Да-да, вспоминал я, в ее присутствии покойный Ритерман всегда помалкивал. Помню, на одной конференции в Таллинне, куда я был приглашен отцом в качестве водителя, - потом он хотел заглянуть в Тарту, посетить Новгород и Псков, вернувшись в Москву через Валдай, - Белла царила на завершающем банкете. Она была здесь единственной женой, другие дамы были участницами. Нет, она не исполняла роль тамады, но как-то исподволь, быть может, бессознательно направляла застолье. И в какой-то момент Белла поднялась и произнесла замысловатый тост за ученых мужей, и было понятно, что она таким способом славословит собственного мужа. Тот поморщился, и я слышал, поскольку сидел рядом, как он прошептал ну, Белла, зачем… А она повернулась к нему, сияя неумеренно накрашенным для ее возраста лицом, и строго сказала сухого красного можно.

Нет, глупо было бы говорить, что он был под каблуком, его человеческая значительность и мужская достаточность ни у кого не вызывали сомнения, но сфера его жизненного пространства была заужена, присутствие жены было тотальным, куда он ни повернись.

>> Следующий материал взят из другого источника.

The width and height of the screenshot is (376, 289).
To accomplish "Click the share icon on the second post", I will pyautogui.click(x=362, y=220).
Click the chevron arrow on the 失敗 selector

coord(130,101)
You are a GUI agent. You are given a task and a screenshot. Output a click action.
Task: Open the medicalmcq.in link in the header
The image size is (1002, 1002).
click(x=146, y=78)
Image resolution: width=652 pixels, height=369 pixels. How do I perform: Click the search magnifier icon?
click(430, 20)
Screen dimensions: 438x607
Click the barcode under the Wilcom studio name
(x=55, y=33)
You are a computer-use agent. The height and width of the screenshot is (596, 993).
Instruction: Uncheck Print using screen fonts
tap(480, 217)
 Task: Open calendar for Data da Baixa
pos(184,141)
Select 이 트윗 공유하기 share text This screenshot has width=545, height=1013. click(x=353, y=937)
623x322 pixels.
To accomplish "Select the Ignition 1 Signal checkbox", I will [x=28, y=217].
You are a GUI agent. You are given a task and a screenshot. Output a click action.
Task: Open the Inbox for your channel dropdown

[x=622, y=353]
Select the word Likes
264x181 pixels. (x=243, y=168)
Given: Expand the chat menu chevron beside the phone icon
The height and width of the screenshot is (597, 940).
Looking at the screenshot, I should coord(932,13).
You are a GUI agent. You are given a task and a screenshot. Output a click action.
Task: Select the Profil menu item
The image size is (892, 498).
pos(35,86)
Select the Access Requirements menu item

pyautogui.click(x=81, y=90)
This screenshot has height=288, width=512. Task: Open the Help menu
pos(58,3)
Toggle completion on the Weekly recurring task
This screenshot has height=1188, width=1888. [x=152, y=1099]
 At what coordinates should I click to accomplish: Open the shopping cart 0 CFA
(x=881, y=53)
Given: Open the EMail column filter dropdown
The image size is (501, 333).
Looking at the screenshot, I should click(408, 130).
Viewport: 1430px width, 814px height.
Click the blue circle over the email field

Я примерил ситуацию на себя: скорее всего, я так жить не смог бы. И вдруг мне все стало ясно с этой самой пресловутой зубной пастой: академик наивно пытался иметь в собственном доме хоть что-то свое, не свои лишь ученые книги, ни свои рукописи, но что-то частное, бытовое, мужское. Курить под давлением жены он давно бросил, и не мог коллекционировать трубки. Мыло, полотенца, белье, - все было жене подконтрольно. Вот разве что паста… И, кажется, только после смерти мужа именно это Белла и поняла, наткнувшись на его личные не прошедшие ее таможню припасы.